START Data to use

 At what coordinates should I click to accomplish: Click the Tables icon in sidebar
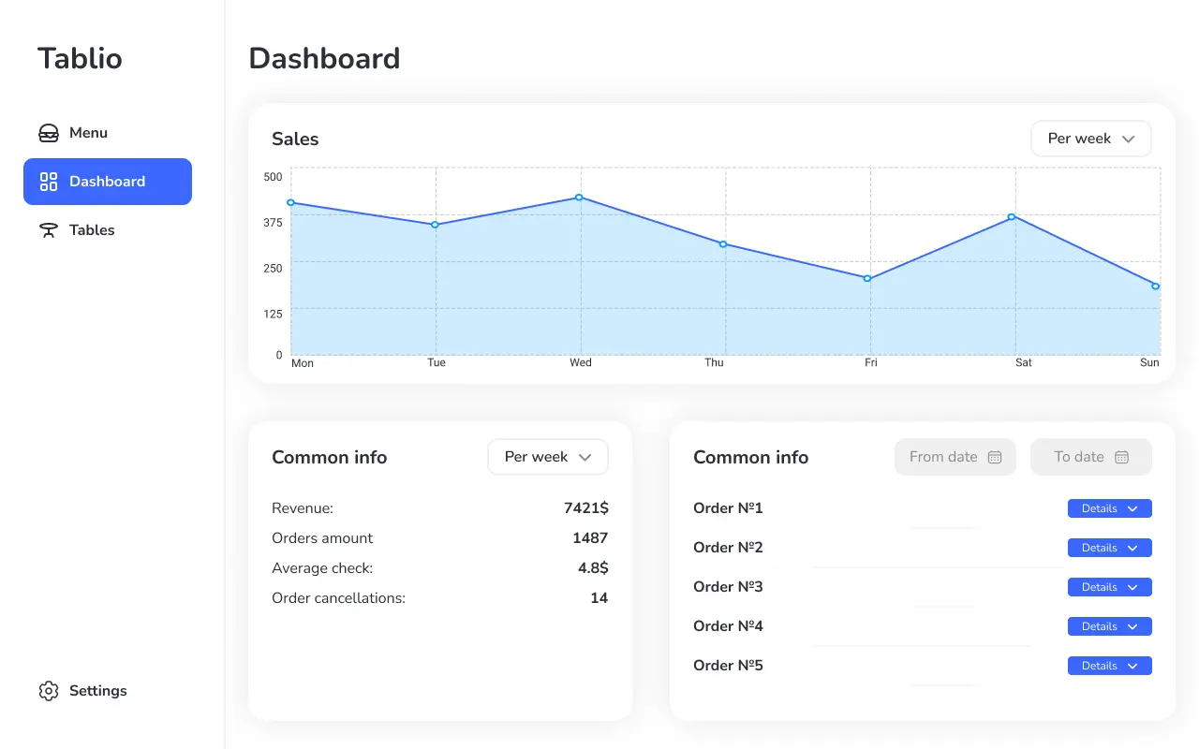(49, 230)

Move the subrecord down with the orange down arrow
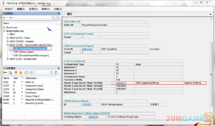[20, 72]
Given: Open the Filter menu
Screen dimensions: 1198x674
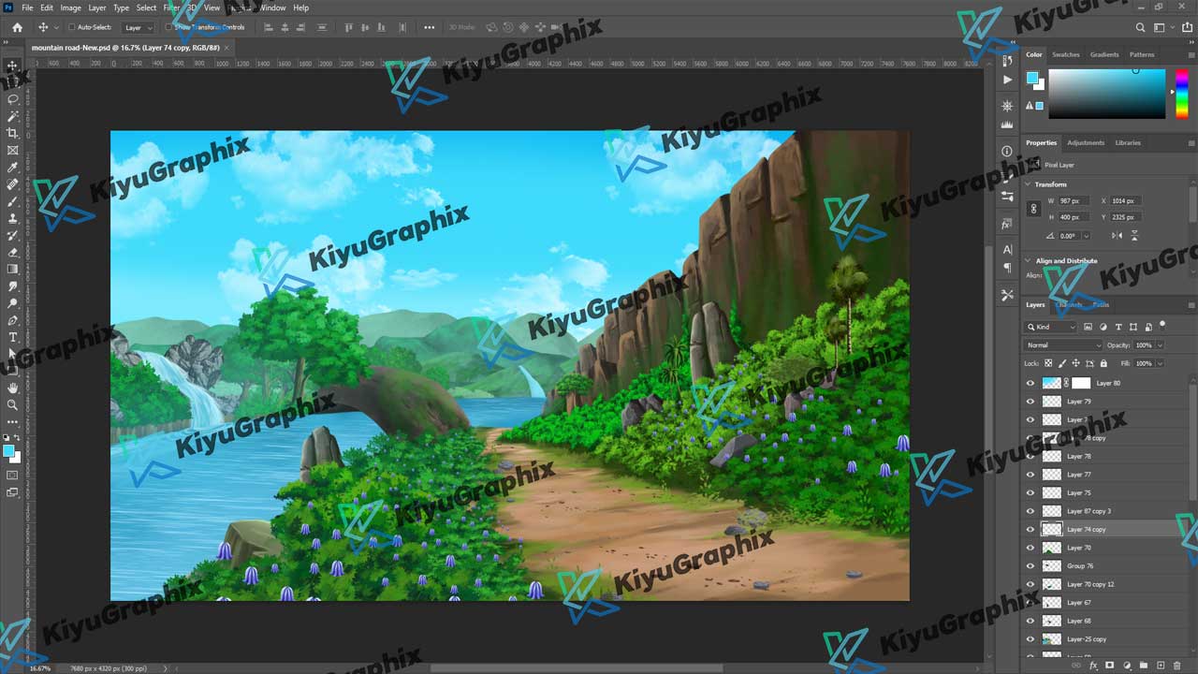Looking at the screenshot, I should (171, 7).
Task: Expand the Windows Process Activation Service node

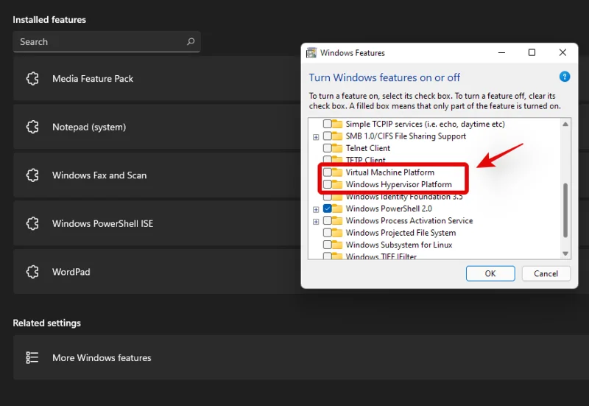Action: click(x=316, y=221)
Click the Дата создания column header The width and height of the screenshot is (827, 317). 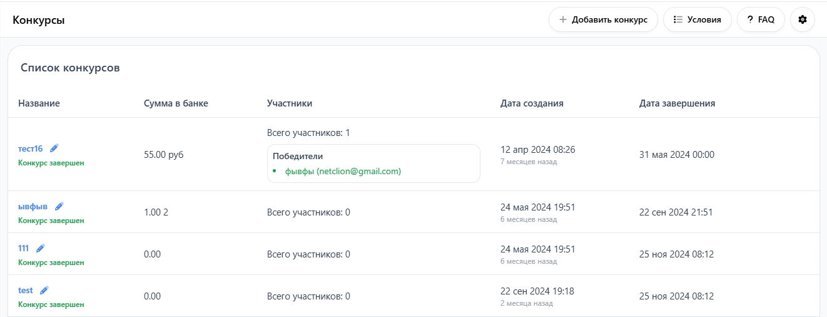coord(532,103)
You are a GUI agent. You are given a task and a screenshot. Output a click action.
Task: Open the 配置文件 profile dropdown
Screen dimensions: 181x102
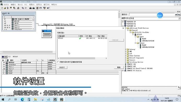179,18
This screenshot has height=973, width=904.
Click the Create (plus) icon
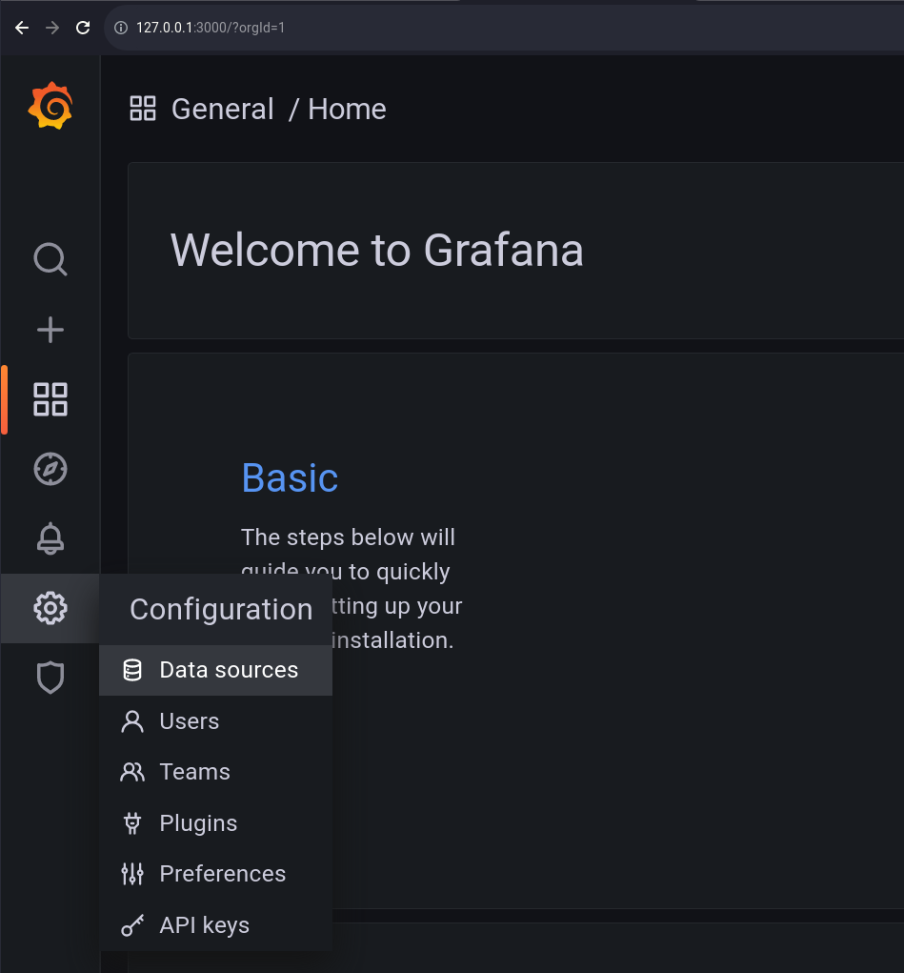pyautogui.click(x=50, y=329)
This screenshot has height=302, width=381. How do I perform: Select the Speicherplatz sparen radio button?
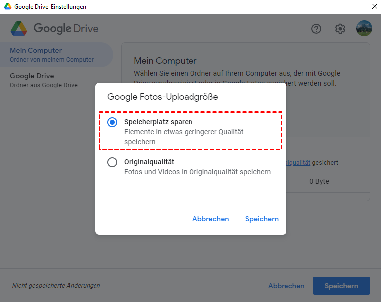(x=112, y=122)
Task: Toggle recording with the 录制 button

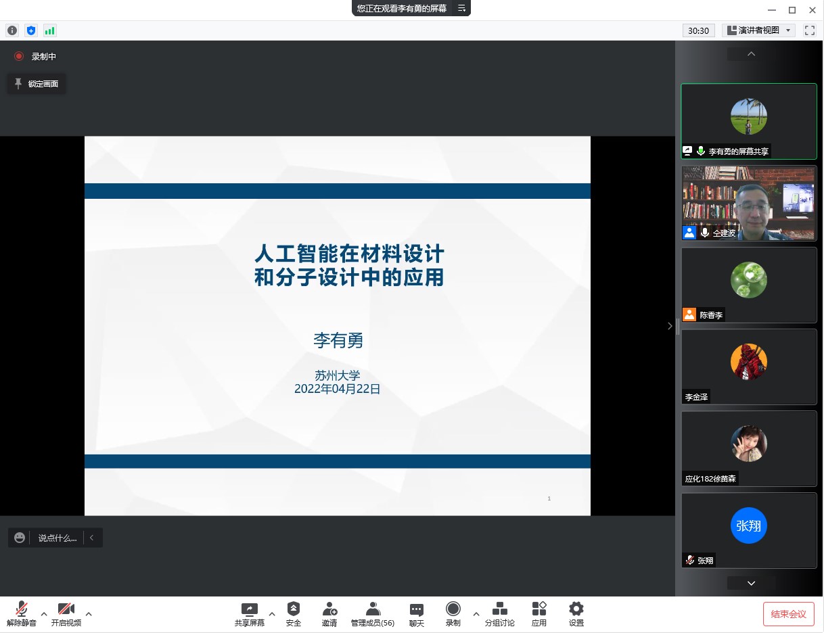Action: (x=453, y=614)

END Data to use

Beginning with the line that holds "This screenshot has height=973, width=904.", return each line through the end of the records above exactly. Do not include pictures.

This screenshot has height=973, width=904.
Click the Create (plus) icon
pyautogui.click(x=50, y=329)
This screenshot has height=302, width=381. How do I perform: Select the Speicherplatz sparen radio button?
(x=112, y=122)
Task: Toggle recording with the 录制 button

Action: (x=453, y=614)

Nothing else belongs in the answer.